- [Work required]:
The result is the exact lines from the one containing "Task: Select the" through the final line of the entries; leave out the pictures.

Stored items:
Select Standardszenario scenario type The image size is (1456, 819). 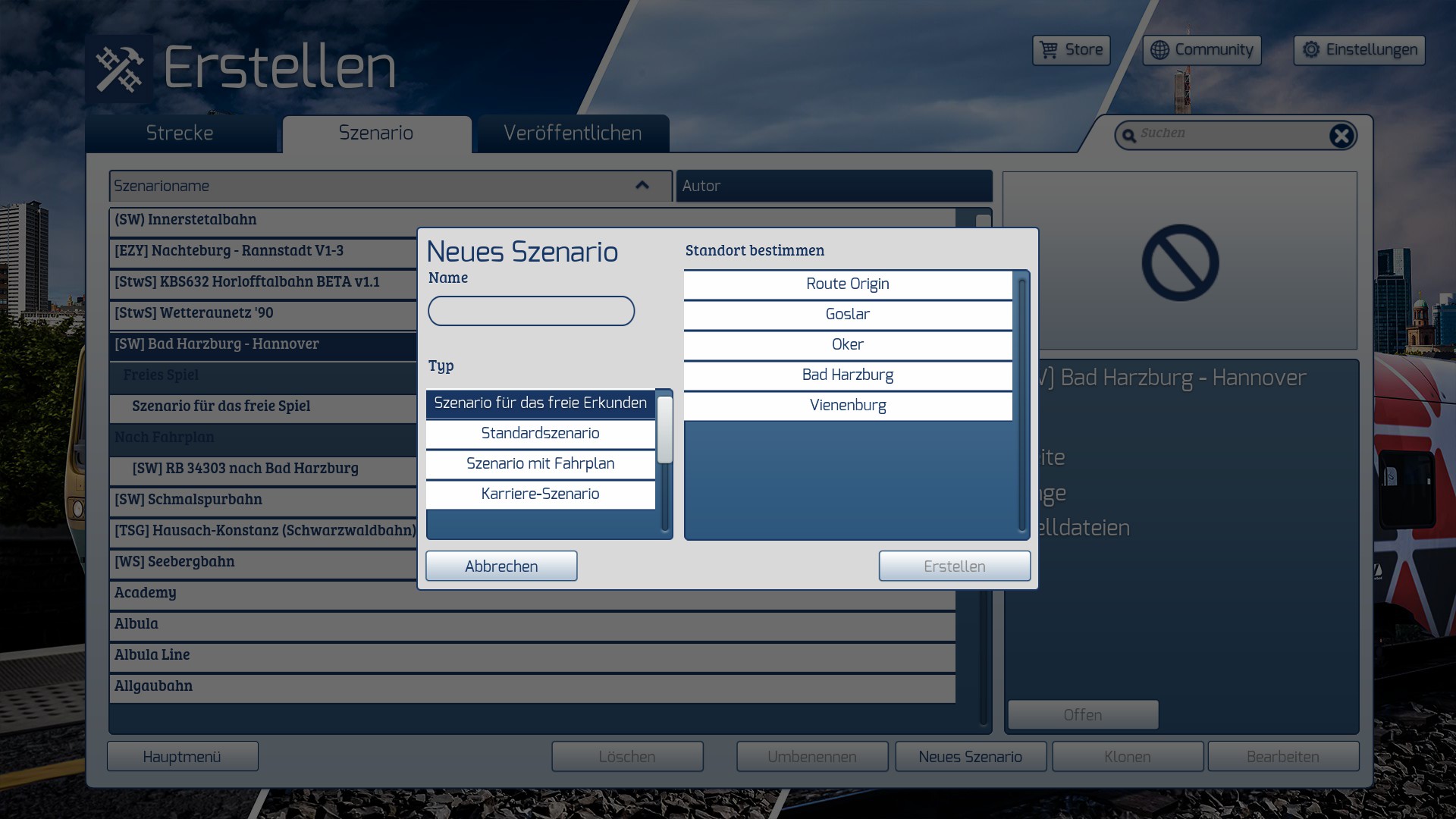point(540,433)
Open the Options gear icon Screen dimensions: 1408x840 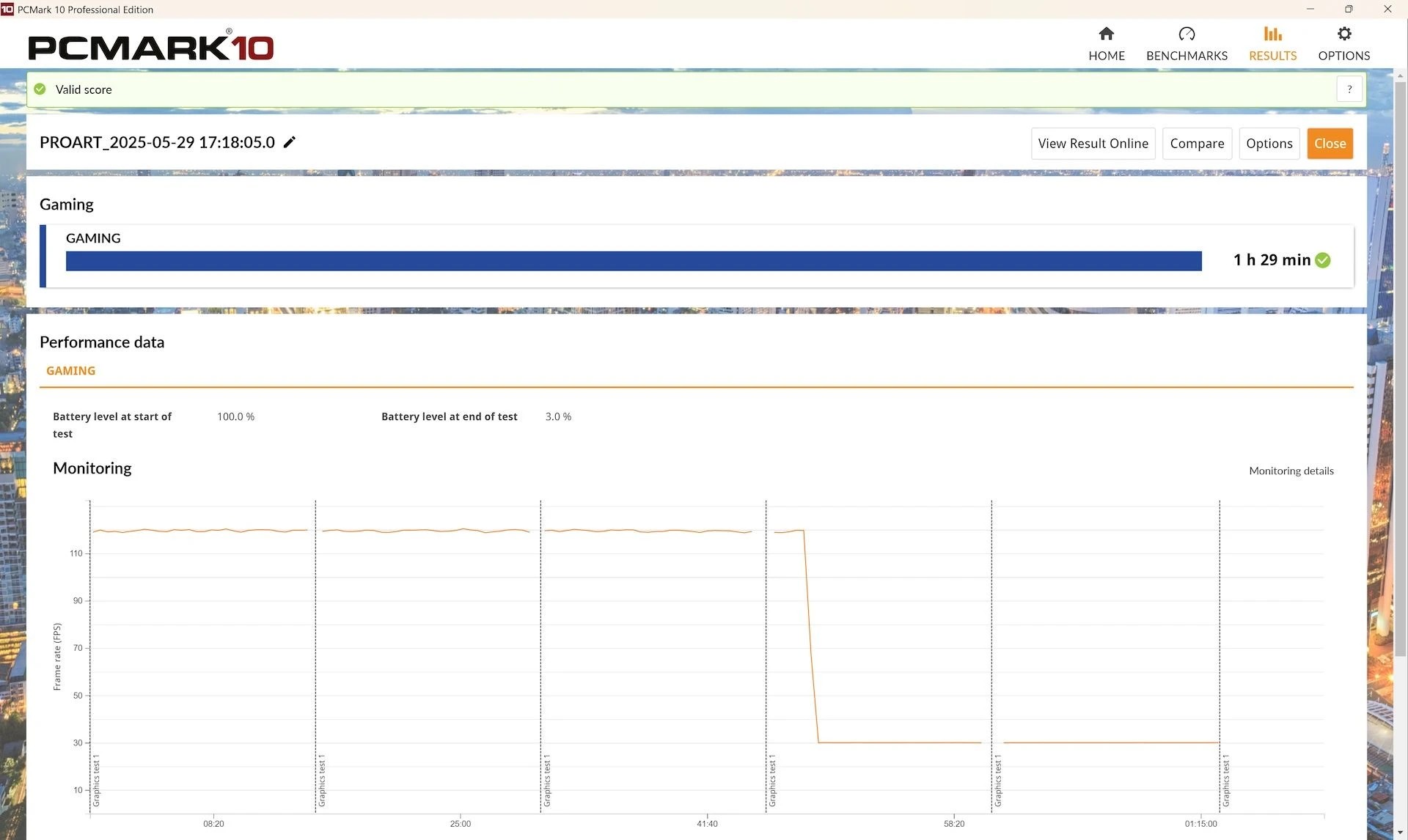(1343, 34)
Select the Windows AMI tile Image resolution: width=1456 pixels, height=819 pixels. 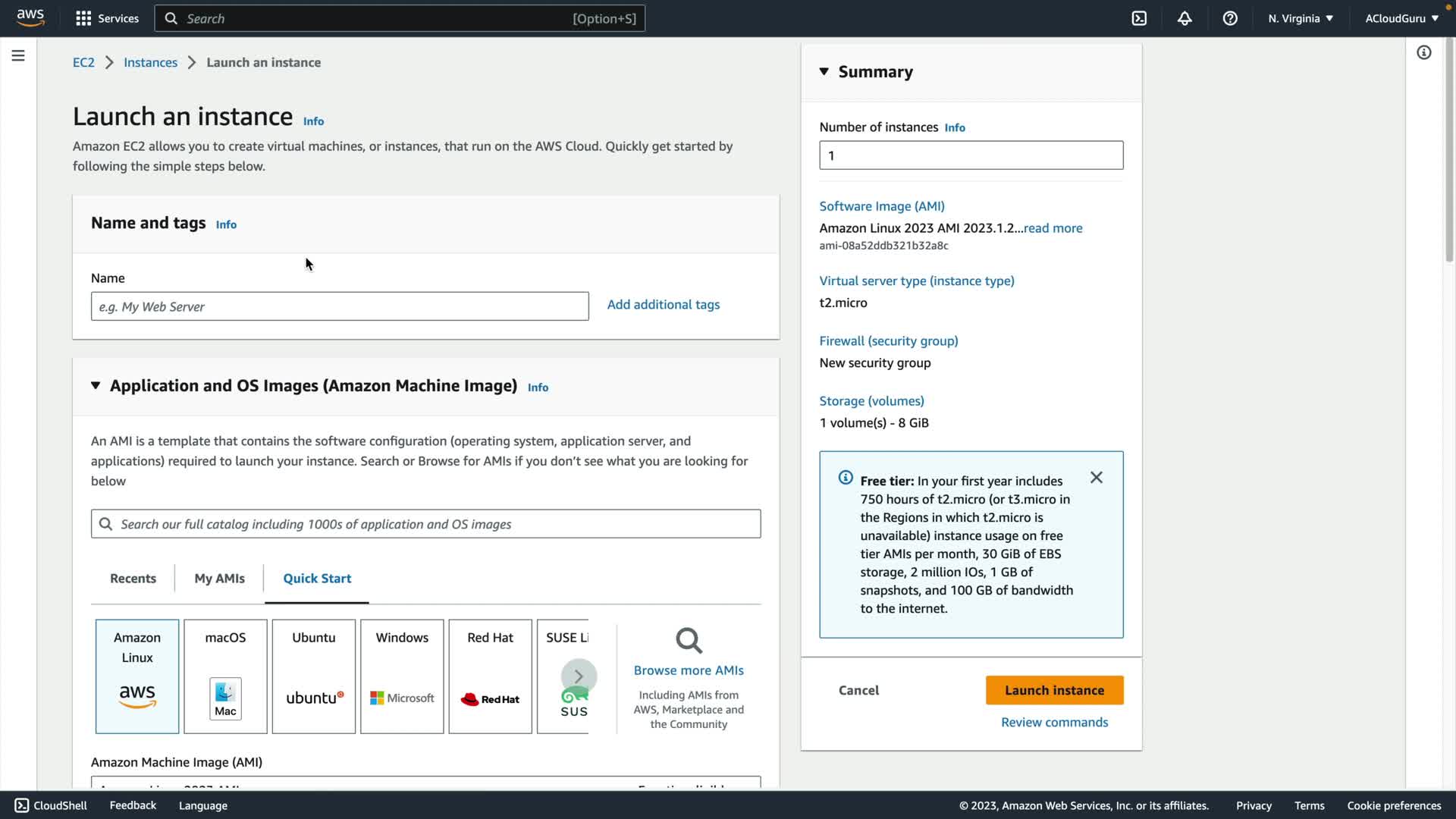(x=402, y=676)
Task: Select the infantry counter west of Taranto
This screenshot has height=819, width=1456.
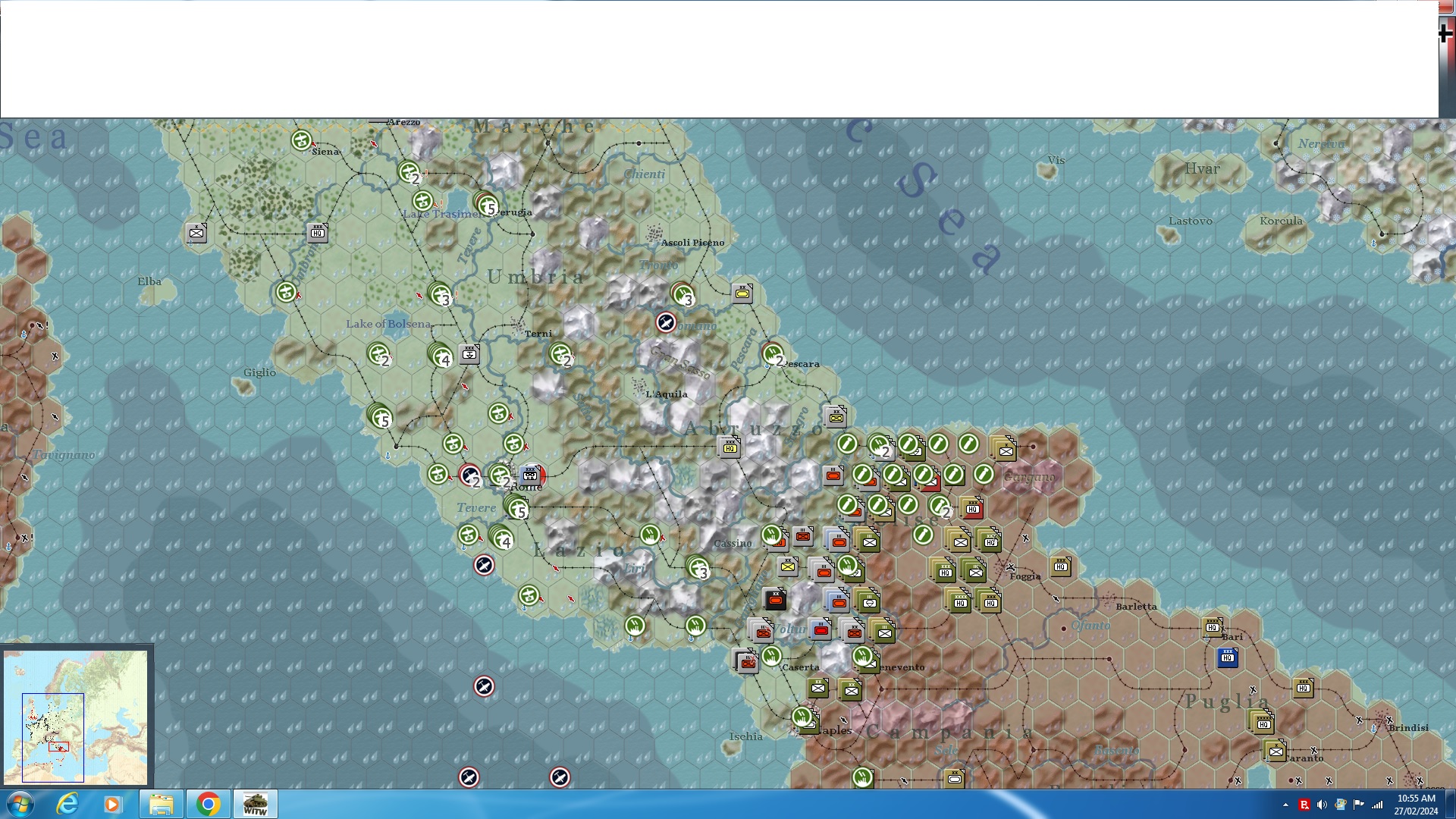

- [The completed task]:
Task: Select the infantry counter west of Taranto
This screenshot has height=819, width=1456.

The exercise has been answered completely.